# [WORK ITEM]
Retype all of the listing exactly, passing over any picture you find.

GIVEN RECORDS Start Marker

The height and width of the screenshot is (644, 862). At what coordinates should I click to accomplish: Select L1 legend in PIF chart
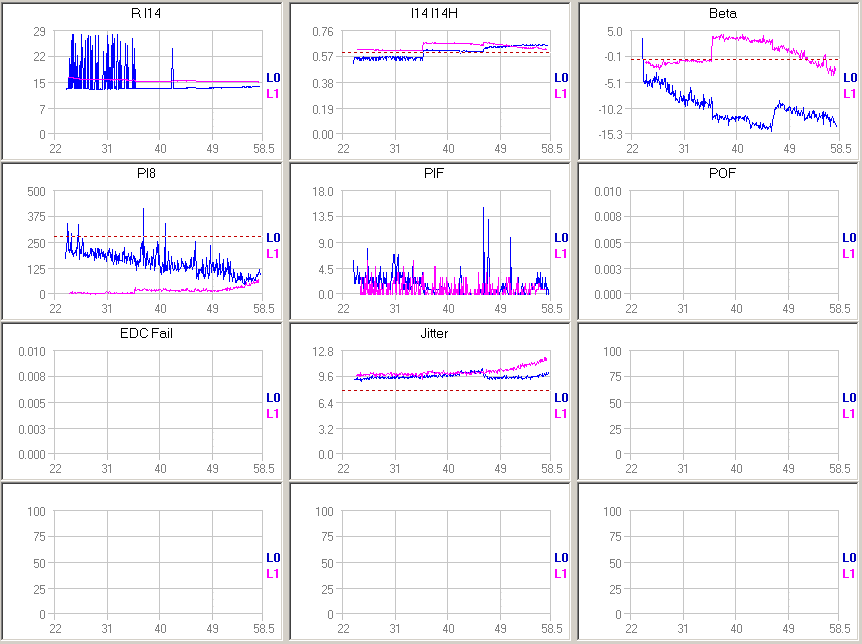coord(561,253)
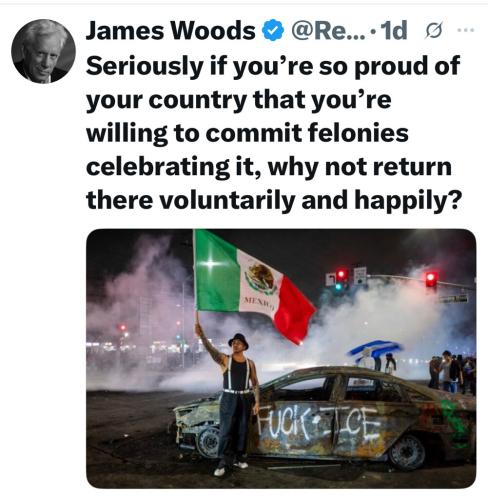The height and width of the screenshot is (500, 488).
Task: Click the graffiti on the burned car
Action: click(x=319, y=425)
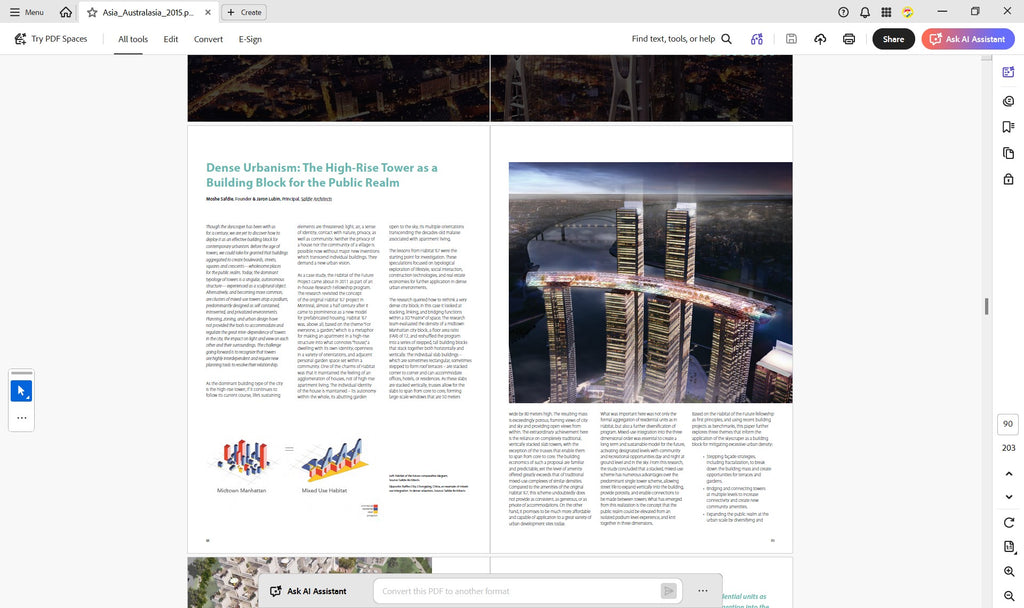Close the Asia_Australasia_2015 PDF tab
This screenshot has width=1024, height=608.
208,12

GIVEN RECORDS End Marker

# [EXPECTED OUTPUT]
The height and width of the screenshot is (644, 862). At what coordinates should I click to accomplish: Select L1 legend in PIF chart
coord(561,253)
The height and width of the screenshot is (500, 488).
Task: Click the graffiti on the burned car
Action: click(x=319, y=425)
Close the Asia_Australasia_2015 PDF tab
This screenshot has width=1024, height=608.
208,12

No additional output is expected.